(Lines from a collection)
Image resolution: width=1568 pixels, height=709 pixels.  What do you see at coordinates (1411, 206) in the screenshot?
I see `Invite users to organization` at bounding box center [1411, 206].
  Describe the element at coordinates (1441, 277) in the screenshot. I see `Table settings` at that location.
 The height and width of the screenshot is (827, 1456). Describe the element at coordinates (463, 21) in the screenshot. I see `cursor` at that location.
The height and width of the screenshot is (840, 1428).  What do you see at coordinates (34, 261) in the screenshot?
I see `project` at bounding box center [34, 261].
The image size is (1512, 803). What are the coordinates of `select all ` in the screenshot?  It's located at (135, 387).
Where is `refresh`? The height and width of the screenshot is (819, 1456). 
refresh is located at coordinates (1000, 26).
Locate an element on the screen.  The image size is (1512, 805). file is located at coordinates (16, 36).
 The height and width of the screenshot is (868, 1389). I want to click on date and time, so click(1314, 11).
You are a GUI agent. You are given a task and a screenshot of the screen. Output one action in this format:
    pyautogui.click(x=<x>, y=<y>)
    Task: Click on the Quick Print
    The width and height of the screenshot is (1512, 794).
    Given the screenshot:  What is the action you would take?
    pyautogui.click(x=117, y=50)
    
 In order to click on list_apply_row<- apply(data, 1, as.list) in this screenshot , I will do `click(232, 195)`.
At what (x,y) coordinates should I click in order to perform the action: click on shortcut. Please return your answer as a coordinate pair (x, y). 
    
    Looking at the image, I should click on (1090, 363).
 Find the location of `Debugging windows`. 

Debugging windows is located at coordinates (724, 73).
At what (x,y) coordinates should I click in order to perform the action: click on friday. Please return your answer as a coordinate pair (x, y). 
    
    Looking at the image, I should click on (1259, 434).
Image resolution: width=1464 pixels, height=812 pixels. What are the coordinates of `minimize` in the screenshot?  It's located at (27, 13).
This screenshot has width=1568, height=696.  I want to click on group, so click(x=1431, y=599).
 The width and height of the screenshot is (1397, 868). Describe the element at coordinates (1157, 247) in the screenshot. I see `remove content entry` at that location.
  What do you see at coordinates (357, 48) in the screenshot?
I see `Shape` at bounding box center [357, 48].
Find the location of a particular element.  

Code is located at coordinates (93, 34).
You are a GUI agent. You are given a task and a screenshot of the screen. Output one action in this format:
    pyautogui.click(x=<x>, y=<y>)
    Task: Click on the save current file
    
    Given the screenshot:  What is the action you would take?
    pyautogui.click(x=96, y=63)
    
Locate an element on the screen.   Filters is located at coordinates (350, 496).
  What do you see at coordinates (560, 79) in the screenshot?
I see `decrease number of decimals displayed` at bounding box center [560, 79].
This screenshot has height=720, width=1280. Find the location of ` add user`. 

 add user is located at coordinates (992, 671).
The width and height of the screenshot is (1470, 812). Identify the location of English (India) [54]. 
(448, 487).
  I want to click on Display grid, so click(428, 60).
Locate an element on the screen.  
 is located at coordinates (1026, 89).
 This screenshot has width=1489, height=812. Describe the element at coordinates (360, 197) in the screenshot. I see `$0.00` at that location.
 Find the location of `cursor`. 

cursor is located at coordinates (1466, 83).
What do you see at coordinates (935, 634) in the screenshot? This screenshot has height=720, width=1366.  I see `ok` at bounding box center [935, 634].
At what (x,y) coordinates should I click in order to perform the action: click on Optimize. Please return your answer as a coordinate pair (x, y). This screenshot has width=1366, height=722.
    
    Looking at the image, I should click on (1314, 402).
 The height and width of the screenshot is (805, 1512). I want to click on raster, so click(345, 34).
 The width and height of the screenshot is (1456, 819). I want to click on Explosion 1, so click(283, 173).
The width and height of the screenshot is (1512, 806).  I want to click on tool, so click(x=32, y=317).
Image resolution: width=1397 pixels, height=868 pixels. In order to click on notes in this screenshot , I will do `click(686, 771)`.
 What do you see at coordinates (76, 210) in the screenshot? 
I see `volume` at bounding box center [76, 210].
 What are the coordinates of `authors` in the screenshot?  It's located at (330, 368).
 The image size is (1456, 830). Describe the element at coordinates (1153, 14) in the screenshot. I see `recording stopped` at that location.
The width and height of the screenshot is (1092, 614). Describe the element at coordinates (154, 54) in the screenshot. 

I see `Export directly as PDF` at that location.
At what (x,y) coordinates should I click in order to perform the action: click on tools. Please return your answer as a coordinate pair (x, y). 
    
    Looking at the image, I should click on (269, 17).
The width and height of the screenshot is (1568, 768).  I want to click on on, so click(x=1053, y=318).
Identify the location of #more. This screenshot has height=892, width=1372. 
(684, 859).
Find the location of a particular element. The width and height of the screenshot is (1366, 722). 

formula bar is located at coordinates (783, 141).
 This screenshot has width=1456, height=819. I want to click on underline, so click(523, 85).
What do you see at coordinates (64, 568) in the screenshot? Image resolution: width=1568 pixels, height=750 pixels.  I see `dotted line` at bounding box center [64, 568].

Directions:
Repeat every one of the lines above word for word, from the first to the last.

Exercise output:
Image resolution: width=1568 pixels, height=709 pixels.  What do you see at coordinates (1411, 206) in the screenshot?
I see `Invite users to organization` at bounding box center [1411, 206].
  Describe the element at coordinates (1441, 277) in the screenshot. I see `Table settings` at that location.
 The height and width of the screenshot is (827, 1456). Describe the element at coordinates (463, 21) in the screenshot. I see `cursor` at that location.
The height and width of the screenshot is (840, 1428).  What do you see at coordinates (34, 261) in the screenshot?
I see `project` at bounding box center [34, 261].
The image size is (1512, 803). What are the coordinates of `select all ` in the screenshot?  It's located at (135, 387).
Where is `refresh`? The height and width of the screenshot is (819, 1456). 
refresh is located at coordinates (1000, 26).
Locate an element on the screen.  The image size is (1512, 805). file is located at coordinates (16, 36).
 The height and width of the screenshot is (868, 1389). I want to click on date and time, so click(1314, 11).
You are a GUI agent. You are given a task and a screenshot of the screen. Output one action in this format:
    pyautogui.click(x=<x>, y=<y>)
    Task: Click on the Quick Print
    The width and height of the screenshot is (1512, 794).
    Given the screenshot:  What is the action you would take?
    pyautogui.click(x=117, y=50)
    
 In order to click on list_apply_row<- apply(data, 1, as.list) in this screenshot , I will do `click(232, 195)`.
At what (x,y) coordinates should I click in order to perform the action: click on shortcut. Please return your answer as a coordinate pair (x, y). 
    
    Looking at the image, I should click on (1090, 363).
 Find the location of `Debugging windows`. 

Debugging windows is located at coordinates (724, 73).
At what (x,y) coordinates should I click in order to perform the action: click on friday. Please return your answer as a coordinate pair (x, y). 
    
    Looking at the image, I should click on (1259, 434).
Image resolution: width=1464 pixels, height=812 pixels. What are the coordinates of `minimize` in the screenshot?  It's located at (27, 13).
This screenshot has width=1568, height=696.  I want to click on group, so click(x=1431, y=599).
 The width and height of the screenshot is (1397, 868). Describe the element at coordinates (1157, 247) in the screenshot. I see `remove content entry` at that location.
  What do you see at coordinates (357, 48) in the screenshot?
I see `Shape` at bounding box center [357, 48].
Find the location of a particular element.  

Code is located at coordinates (93, 34).
You are a GUI agent. You are given a task and a screenshot of the screen. Output one action in this format:
    pyautogui.click(x=<x>, y=<y>)
    Task: Click on the save current file
    
    Given the screenshot:  What is the action you would take?
    pyautogui.click(x=96, y=63)
    
Locate an element on the screen.   Filters is located at coordinates (350, 496).
  What do you see at coordinates (560, 79) in the screenshot?
I see `decrease number of decimals displayed` at bounding box center [560, 79].
This screenshot has height=720, width=1280. Find the location of ` add user`. 

 add user is located at coordinates (992, 671).
The width and height of the screenshot is (1470, 812). Identify the location of English (India) [54]. 
(448, 487).
  I want to click on Display grid, so click(428, 60).
Locate an element on the screen.  
 is located at coordinates (1026, 89).
 This screenshot has width=1489, height=812. Describe the element at coordinates (360, 197) in the screenshot. I see `$0.00` at that location.
 Find the location of `cursor`. 

cursor is located at coordinates (1466, 83).
What do you see at coordinates (935, 634) in the screenshot? This screenshot has height=720, width=1366.  I see `ok` at bounding box center [935, 634].
At what (x,y) coordinates should I click in order to perform the action: click on Optimize. Please return your answer as a coordinate pair (x, y). This screenshot has width=1366, height=722.
    
    Looking at the image, I should click on (1314, 402).
 The height and width of the screenshot is (805, 1512). I want to click on raster, so click(345, 34).
 The width and height of the screenshot is (1456, 819). I want to click on Explosion 1, so click(283, 173).
The width and height of the screenshot is (1512, 806).  I want to click on tool, so click(x=32, y=317).
Image resolution: width=1397 pixels, height=868 pixels. In order to click on notes in this screenshot , I will do `click(686, 771)`.
 What do you see at coordinates (76, 210) in the screenshot? 
I see `volume` at bounding box center [76, 210].
 What are the coordinates of `authors` in the screenshot?  It's located at (330, 368).
 The image size is (1456, 830). Describe the element at coordinates (1153, 14) in the screenshot. I see `recording stopped` at that location.
The width and height of the screenshot is (1092, 614). Describe the element at coordinates (154, 54) in the screenshot. 

I see `Export directly as PDF` at that location.
At what (x,y) coordinates should I click in order to perform the action: click on tools. Please return your answer as a coordinate pair (x, y). 
    
    Looking at the image, I should click on (269, 17).
The width and height of the screenshot is (1568, 768).  I want to click on on, so click(x=1053, y=318).
Identify the location of #more. This screenshot has height=892, width=1372. 
(684, 859).
Find the location of a particular element. The width and height of the screenshot is (1366, 722). 

formula bar is located at coordinates (783, 141).
 This screenshot has width=1456, height=819. I want to click on underline, so click(523, 85).
What do you see at coordinates (64, 568) in the screenshot? Image resolution: width=1568 pixels, height=750 pixels.  I see `dotted line` at bounding box center [64, 568].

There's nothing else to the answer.